# Ipod Touch 4g won't turn on



## rlkubi (Dec 7, 2009)

I have tried everything to get it to turn on and it won't.  I got it for Christmas last year and not working.  Does anyone know a telephone number to call for Apple?  Not having any luck finding one.

Thank you all!


----------



## Anabanana (Dec 5, 2011)

It's 1 (800) MYAPPLE - that's the number preloaded on my iPhone at least! Good luck!


-Ana


----------



## Betsy the Quilter (Oct 27, 2008)

It's fully charged?  And you tried a restart?

Betsy


----------



## rlkubi (Dec 7, 2009)

Well I had it plugged in overnight.  To restart to push the menu and the on/off right?


----------



## SheenahFreitas (Oct 7, 2011)

After looking at this, I was wondering how often this kind of thing happens. Would you recommend an iPod 4g?

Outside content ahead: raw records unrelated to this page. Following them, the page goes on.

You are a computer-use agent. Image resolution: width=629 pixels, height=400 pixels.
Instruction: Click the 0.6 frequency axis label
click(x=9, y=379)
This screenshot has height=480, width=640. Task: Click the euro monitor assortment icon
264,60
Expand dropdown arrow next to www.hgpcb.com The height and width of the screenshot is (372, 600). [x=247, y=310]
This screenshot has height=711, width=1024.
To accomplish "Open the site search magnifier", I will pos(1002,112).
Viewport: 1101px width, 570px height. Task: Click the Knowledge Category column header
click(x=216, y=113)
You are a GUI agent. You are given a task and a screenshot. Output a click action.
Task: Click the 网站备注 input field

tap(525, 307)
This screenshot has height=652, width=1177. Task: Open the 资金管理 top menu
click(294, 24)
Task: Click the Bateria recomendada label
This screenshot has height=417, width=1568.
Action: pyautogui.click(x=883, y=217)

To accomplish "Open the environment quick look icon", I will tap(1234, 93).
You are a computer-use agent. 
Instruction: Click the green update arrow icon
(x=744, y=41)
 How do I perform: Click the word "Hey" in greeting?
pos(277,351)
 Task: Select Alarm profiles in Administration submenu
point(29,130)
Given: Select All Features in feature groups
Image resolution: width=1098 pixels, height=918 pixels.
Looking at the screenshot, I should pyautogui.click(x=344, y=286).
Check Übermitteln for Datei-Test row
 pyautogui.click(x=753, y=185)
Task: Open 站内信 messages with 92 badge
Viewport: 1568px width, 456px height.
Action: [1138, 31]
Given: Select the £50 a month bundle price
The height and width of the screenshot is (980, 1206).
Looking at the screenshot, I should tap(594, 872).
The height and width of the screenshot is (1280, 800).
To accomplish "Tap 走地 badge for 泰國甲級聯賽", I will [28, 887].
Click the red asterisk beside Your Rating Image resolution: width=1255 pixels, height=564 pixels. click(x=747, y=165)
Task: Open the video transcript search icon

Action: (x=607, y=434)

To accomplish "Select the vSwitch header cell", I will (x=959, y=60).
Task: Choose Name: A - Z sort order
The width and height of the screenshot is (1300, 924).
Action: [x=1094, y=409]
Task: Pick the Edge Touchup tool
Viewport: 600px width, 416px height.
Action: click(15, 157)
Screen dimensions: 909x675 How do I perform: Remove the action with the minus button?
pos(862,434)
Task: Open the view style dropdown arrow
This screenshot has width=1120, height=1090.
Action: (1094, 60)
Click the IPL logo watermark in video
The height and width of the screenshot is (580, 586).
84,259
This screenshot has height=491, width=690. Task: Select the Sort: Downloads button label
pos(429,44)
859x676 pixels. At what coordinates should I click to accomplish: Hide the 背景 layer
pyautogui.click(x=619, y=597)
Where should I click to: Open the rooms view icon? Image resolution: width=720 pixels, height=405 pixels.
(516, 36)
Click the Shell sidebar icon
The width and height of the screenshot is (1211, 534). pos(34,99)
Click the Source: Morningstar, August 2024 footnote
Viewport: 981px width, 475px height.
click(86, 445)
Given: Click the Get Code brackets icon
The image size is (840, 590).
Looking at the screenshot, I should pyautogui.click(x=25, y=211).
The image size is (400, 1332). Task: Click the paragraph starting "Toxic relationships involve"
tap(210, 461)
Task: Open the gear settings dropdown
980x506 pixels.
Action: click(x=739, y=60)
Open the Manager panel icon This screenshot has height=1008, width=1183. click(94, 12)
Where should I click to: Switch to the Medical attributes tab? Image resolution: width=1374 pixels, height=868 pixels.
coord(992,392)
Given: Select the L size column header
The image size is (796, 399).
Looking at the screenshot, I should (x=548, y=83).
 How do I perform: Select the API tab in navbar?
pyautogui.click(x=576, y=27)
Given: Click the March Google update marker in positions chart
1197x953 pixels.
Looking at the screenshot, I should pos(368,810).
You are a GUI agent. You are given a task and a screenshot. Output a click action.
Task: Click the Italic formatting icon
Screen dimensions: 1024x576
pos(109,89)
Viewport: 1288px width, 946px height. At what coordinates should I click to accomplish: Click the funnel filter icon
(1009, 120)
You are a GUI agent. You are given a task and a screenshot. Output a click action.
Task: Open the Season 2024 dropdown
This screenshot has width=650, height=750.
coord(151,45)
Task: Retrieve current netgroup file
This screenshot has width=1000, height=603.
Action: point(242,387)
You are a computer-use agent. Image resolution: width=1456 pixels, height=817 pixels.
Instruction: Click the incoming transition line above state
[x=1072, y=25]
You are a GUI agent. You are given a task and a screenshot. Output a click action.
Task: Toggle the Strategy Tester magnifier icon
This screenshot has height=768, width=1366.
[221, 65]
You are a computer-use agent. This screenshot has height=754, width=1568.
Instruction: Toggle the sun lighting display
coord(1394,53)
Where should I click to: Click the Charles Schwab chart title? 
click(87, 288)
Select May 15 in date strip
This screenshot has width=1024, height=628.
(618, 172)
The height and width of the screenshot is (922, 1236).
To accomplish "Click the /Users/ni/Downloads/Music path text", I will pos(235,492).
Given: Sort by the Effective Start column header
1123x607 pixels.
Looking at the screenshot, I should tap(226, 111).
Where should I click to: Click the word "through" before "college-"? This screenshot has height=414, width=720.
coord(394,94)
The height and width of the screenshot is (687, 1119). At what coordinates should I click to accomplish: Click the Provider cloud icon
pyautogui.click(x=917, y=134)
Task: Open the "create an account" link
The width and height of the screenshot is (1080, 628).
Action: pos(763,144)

Did you get the resolved?


----------



## hsuthard (Jan 6, 2010)

Also try a hard eset, hold down the power and home buttons for 15 seconds - 30 seconds.


----------



## rlkubi (Dec 7, 2009)

It's very strange!  I tried the hard reset, etc. and couldn't get it to charge or turn on for a month.  Today I tried again and it's charging and working!  I'm so glad because Apple Customer Service stinks!  I think this is the last Apple product I buy!


----------



## skyblue (Dec 23, 2009)

I have had quite the opposite experience with Apple CS!


----------



## rlkubi (Dec 7, 2009)

Skyblue, I'm glad you had a better experience!


----------